Les relations entre les États-Unis et Israël traversent une période de tensions marquées, alors que l'administration américaine exprime publiquement des désaccords stratégiques avec le Premier ministre israélien, Benyamin Netanyahou.
Le vice-président américain, JD Vance, a reconnu l'existence de « divergences » avec le dirigeant israélien, tout en soulignant qu'Israël demeure un partenaire proche. Dans une interview accordée à la chaîne CBS, dont des extraits ont été diffusés, il a précisé que les intérêts des deux nations ne coïncident pas toujours parfaitement.
« Ce que j’ai constaté chez le Premier ministre, c’est qu’il défend avec vigueur les intérêts de son pays. Parfois, cela signifie que nous sommes sur la même longueur d’onde, et parfois que nous ne le sommes pas », a déclaré JD Vance.
Interrogé sur une éventuelle erreur de conduite de la part du Premier ministre israélien concernant le dossier iranien, le vice-président a affirmé : « Écoutez, il a certainement commis quelques erreurs », tout en choisissant de ne pas détailler ces points, estimant qu'il « vaut parfois mieux garder ces conversations privées ».
Cette prise de parole intervient dans un contexte où les rapports entre Donald Trump et Benyamin Netanyahou se sont nettement dégradés. Selon le site Axios, le président américain aurait récemment qualifié le Premier ministre de « complètement fou » lors d'un échange téléphonique.
Ces frictions s'expliquent par plusieurs décisions israéliennes récentes prises en opposition avec la volonté de la Maison-Blanche. Il s'agit notamment de l'autorisation de frappes contre l'Iran en représailles à des tirs de missiles, ainsi que des opérations militaires massives menées au Liban contre le Hezbollah.

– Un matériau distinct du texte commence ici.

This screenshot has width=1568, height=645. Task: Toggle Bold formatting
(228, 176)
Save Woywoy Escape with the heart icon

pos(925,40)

Le vice-président JD Vance a réaffirmé la priorité américaine : « Nous devons également nous concentrer sur ce qui est dans le meilleur intérêt de l’Amérique, et lorsque nos intérêts divergent, nous devons malheureusement, pour les Israéliens, choisir le camp du peuple américain ». La gestion des intérêts nationaux divergents place désormais les deux alliés historiques dans une posture de confrontation diplomatique délicate.